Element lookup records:
--------

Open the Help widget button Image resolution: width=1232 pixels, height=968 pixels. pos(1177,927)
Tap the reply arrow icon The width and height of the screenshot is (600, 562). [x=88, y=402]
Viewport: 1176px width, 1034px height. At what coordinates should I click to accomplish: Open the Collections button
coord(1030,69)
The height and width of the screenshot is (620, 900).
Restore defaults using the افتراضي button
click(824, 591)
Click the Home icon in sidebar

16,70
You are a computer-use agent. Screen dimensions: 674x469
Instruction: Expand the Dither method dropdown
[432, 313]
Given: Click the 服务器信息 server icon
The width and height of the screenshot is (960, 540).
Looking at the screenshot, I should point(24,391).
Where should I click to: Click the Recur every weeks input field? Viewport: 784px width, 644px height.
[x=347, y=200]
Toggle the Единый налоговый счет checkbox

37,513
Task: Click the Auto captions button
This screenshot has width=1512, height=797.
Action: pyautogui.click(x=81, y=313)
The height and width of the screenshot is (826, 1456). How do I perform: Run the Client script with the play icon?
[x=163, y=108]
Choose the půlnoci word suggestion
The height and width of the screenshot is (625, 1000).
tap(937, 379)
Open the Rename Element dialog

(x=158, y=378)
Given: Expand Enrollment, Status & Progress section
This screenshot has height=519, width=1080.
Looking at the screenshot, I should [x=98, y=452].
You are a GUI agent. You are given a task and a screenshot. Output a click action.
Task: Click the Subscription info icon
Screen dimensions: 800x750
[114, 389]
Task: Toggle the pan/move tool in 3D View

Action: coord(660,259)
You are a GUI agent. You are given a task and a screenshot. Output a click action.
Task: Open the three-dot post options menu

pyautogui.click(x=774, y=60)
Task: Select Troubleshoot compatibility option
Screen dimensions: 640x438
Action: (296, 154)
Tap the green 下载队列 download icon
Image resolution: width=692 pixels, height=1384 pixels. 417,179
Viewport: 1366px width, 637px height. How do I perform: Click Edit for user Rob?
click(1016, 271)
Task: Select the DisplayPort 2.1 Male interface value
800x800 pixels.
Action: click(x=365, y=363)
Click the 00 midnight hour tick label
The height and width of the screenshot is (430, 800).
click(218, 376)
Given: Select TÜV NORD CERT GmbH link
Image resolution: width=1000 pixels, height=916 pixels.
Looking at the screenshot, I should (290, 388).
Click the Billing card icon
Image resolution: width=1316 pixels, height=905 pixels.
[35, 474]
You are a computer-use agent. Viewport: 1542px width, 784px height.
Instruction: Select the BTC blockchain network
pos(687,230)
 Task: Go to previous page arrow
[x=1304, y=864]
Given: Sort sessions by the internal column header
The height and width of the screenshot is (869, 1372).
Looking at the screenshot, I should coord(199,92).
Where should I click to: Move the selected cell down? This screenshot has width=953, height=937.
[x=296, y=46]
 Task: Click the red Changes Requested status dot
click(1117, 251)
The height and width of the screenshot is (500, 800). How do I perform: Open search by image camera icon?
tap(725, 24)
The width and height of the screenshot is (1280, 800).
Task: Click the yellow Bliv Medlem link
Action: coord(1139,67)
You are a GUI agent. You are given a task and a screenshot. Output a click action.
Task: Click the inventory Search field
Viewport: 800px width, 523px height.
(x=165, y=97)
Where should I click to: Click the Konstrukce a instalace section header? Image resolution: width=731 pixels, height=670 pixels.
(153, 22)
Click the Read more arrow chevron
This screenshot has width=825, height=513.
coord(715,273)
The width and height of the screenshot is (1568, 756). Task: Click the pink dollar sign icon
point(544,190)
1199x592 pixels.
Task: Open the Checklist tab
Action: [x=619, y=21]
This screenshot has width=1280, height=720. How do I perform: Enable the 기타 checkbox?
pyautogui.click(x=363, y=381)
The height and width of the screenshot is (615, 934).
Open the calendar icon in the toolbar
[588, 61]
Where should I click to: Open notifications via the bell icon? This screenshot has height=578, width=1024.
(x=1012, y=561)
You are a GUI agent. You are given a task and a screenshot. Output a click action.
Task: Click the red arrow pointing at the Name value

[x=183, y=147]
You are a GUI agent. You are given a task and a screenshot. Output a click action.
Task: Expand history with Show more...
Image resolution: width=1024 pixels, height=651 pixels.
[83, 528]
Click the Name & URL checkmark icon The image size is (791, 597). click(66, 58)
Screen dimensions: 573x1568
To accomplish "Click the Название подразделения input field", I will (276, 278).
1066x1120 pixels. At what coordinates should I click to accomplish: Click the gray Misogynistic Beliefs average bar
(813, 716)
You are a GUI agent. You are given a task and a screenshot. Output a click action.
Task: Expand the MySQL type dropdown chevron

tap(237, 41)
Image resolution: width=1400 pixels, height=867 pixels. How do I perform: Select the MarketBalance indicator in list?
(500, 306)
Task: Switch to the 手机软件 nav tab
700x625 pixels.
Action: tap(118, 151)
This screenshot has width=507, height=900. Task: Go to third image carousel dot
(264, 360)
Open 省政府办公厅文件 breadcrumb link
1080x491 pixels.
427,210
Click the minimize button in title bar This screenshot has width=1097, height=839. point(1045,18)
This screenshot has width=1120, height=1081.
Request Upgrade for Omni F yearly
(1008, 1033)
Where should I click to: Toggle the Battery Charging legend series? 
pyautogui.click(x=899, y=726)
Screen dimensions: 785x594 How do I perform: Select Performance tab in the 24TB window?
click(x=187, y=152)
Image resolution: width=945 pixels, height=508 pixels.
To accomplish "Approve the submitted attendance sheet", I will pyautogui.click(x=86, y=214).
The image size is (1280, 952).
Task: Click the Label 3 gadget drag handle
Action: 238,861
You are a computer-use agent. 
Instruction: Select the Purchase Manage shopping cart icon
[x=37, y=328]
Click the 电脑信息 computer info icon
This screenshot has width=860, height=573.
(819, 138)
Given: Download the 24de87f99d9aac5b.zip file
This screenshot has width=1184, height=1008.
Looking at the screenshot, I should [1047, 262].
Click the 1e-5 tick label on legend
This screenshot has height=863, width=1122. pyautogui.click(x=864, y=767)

--------

WORK TO COMPLETE: Convert the rows above, starting at the line containing "Tap the green 下载队列 download icon" and ending at the line containing "click(1016, 271)", into a two-column CSV with the headers input and output. Give one line per row, with the row's text in input and its answer in output, each in a quoted field with line breaks replaced by spaces.

RIGHT ANSWER:
input,output
"Tap the green 下载队列 download icon","Image resolution: width=692 pixels, height=1384 pixels. 417,179"
"Viewport: 1366px width, 637px height. How do I perform: Click Edit for user Rob?","click(1016, 271)"